Specifies the time, in milliseconds, below which each loop must execute serially. If you set parthreshold to 0, every loop that has been parallelized by the compiler will execute in parallel. The default setting is 0.2 milliseconds, meaning that if a loop requires fewer than 0.2 milliseconds to execute in parallel, it should be serialized.

Typically, parthreshold is set to be equal to the parallelization overhead. If the computation in a parallelized loop is very small and the time taken to execute these loops is spent primarily in the setting up of parallelization, these loops should be executed sequentially for better performance.

seqthreshold=num

Specifies the time, in milliseconds, beyond which a loop that was previously serialized by the dynamic profiler should revert to being a parallel loop. The default setting is 5 milliseconds, meaning that if a loop requires more than 5 milliseconds to execute serially, it should be parallelized.

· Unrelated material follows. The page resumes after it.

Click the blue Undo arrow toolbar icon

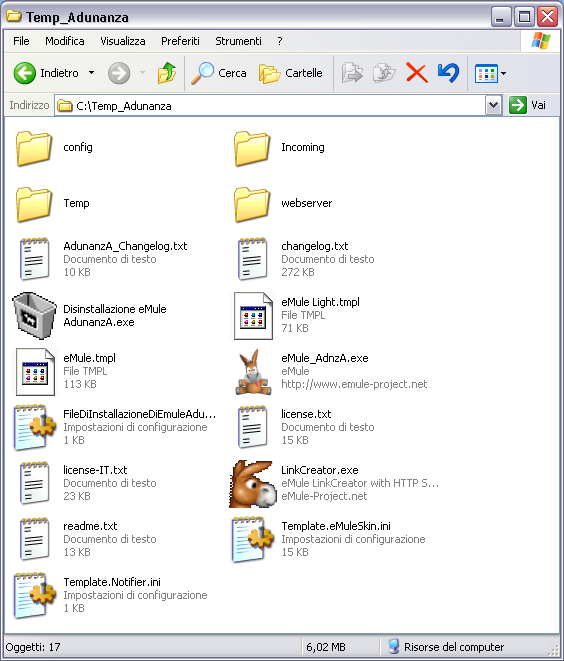click(448, 73)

seqthreshold acts as the reverse of parthreshold.

profilefreq=num

Specifies the frequency with which a loop should be revisited by the dynamic profiler to determine its appropriateness for parallel or serial execution. Loops in a program can be data dependent. The loop that was chosen to execute serially with a pass of dynamic profiling may benefit from parallelization in subsequent executions of the loop, due to different data input. Therefore, you need to examine these loops periodically to reevaluate the decision to serialize a parallel loop at run time.

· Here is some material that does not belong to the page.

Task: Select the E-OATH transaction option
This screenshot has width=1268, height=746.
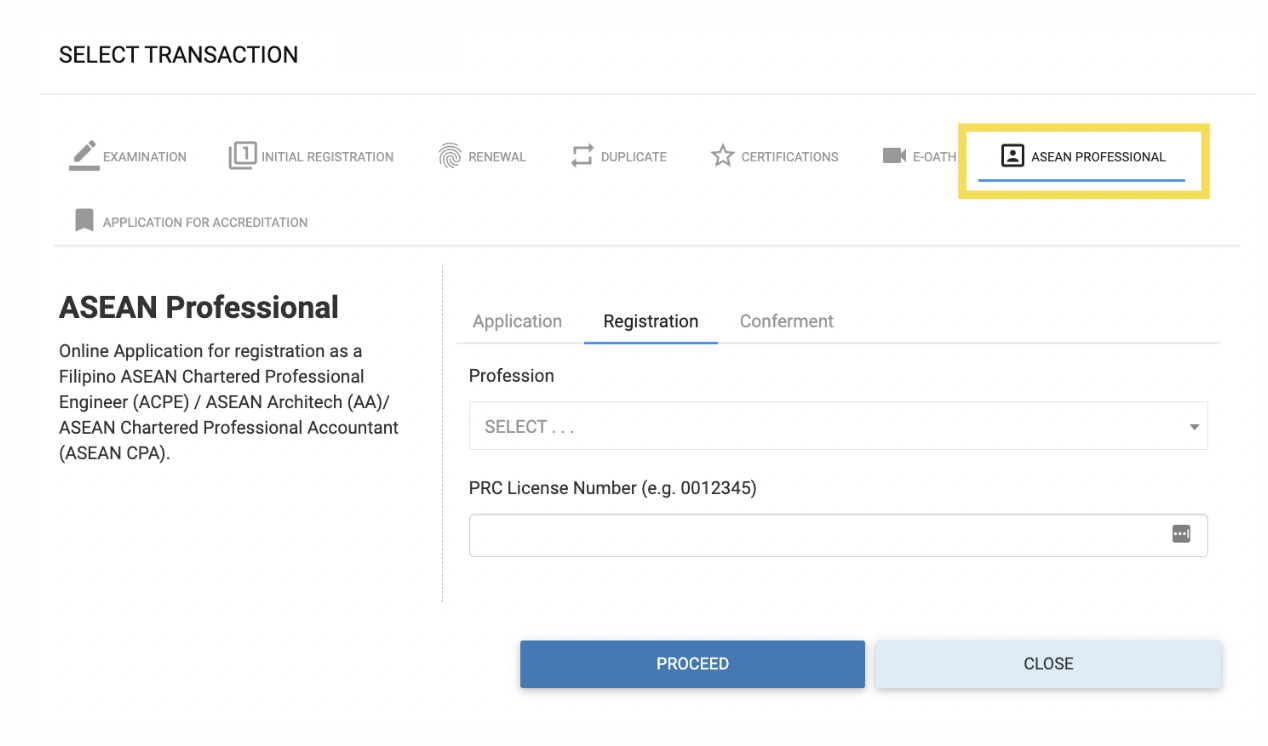Action: pyautogui.click(x=915, y=155)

The allowed values for this option are the numbers from 0 to 32. If you set profilefreq to one of these values, the following results will occur.

If profilefreq is 0, all profiling is turned off, regardless of other settings. The overheads that occur because of profiling will not be present.
If profilefreq is 1, loops parallelized automatically by the compiler will be monitored every time they are executed.
If profilefreq is 2, loops parallelized automatically by the compiler will be monitored every other time they are executed.
If profilefreq is greater than or equal to 2 but less than or equal to 32, each loop will be monitored once every nth time it is executed.
If profilefreq is greater than 32, then 32 is assumed.

It is important to note that dynamic profiling is not applicable to user-specified parallel loops (for example, loops for which you specified the PARALLEL DO directive).